# Binary Curve Lµpez-Dahab Coordinates

## Introduction

'Lµpez-Dahab Coordinates' (short: LD coordinates) are used to represent elliptic curve points on binary curves y^2 + xy = x^3 + ax^2 + b. In 'Lµpez-Dahab Coordinates' the triple (X, Y, Z) represents the affine point (X / Z, Y / Z^2).

## Point Doubling (up to 5M)

Let (X, Y, Z) be a point (unequal to the 'point at infinity') represented in 'Lµpez-Dahab Coordinates'. Then its double (X', Y', Z') can be calculated by
``` if (X == 0)
return POINT_AT_INFINITY
else
A = X^2
B = Z^2
Z' = A*B
C = A^2
D = b*B^2
X' = C + D
Y' = D*Z' + X'*(a*Z' + Y^2 + D)
return (X', Y', Z')
```
Note that the total number of field multiplications can be reduced if the curve coefficient a and b are carefully chosen.
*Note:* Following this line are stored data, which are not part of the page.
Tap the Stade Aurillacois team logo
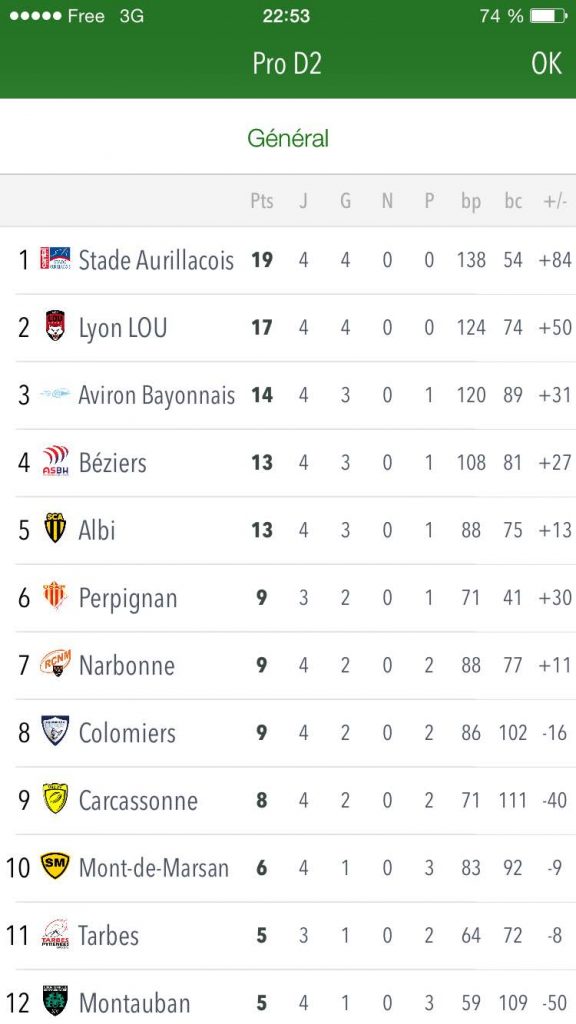This screenshot has width=576, height=1024. 55,260
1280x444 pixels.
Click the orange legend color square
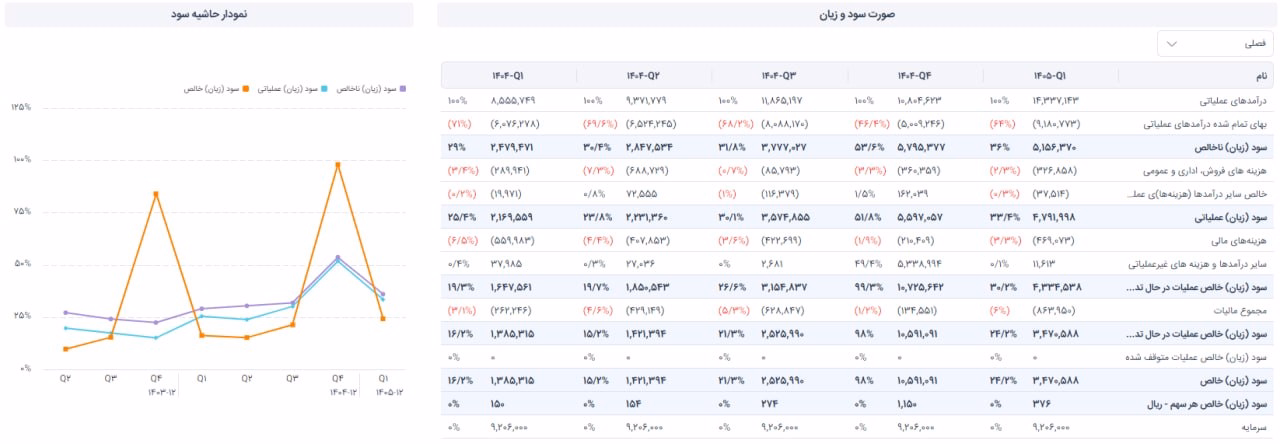[x=244, y=88]
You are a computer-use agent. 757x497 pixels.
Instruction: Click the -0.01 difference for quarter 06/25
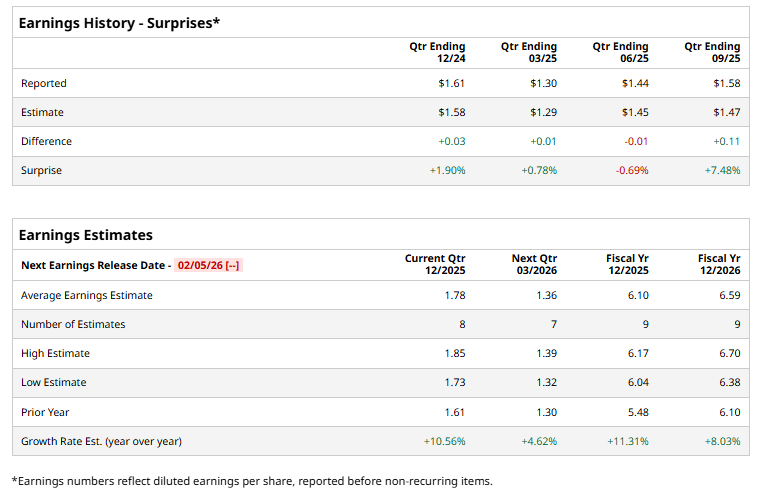pos(636,141)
## Point Addition (up to 14M)

Let (X1, Y1, Z1) and (X2, Y2, Z2) be two points (both unequal to the 'point at infinity') represented in 'Lµpez-Dahab Coordinates'. Then the sum (X3, Y3, Z3) can be calculated by
``` A = X1*Z2 + X2*Z1
B = Y1*Z2^2 + Y2*Z1^2
if (A == 0)
if (B != 0)
return POINT_AT_INFINITY
else
return POINT_DOUBLE(X1, Y1, Z1)
C = Z1*A
D = Z2*C
Z3 = D^2
X3 = D*(A^2 + B) + B^2 + a*Z3
E = C*D
F = E^2*Y2
G = X3 + X2*E
Y3 = Z3*X3 + F + B*D*G
return (X3, Y3, Z3)
```
Note that if curve coefficient a is carefully chosen, the number of field multiplications can be reduced to 13M.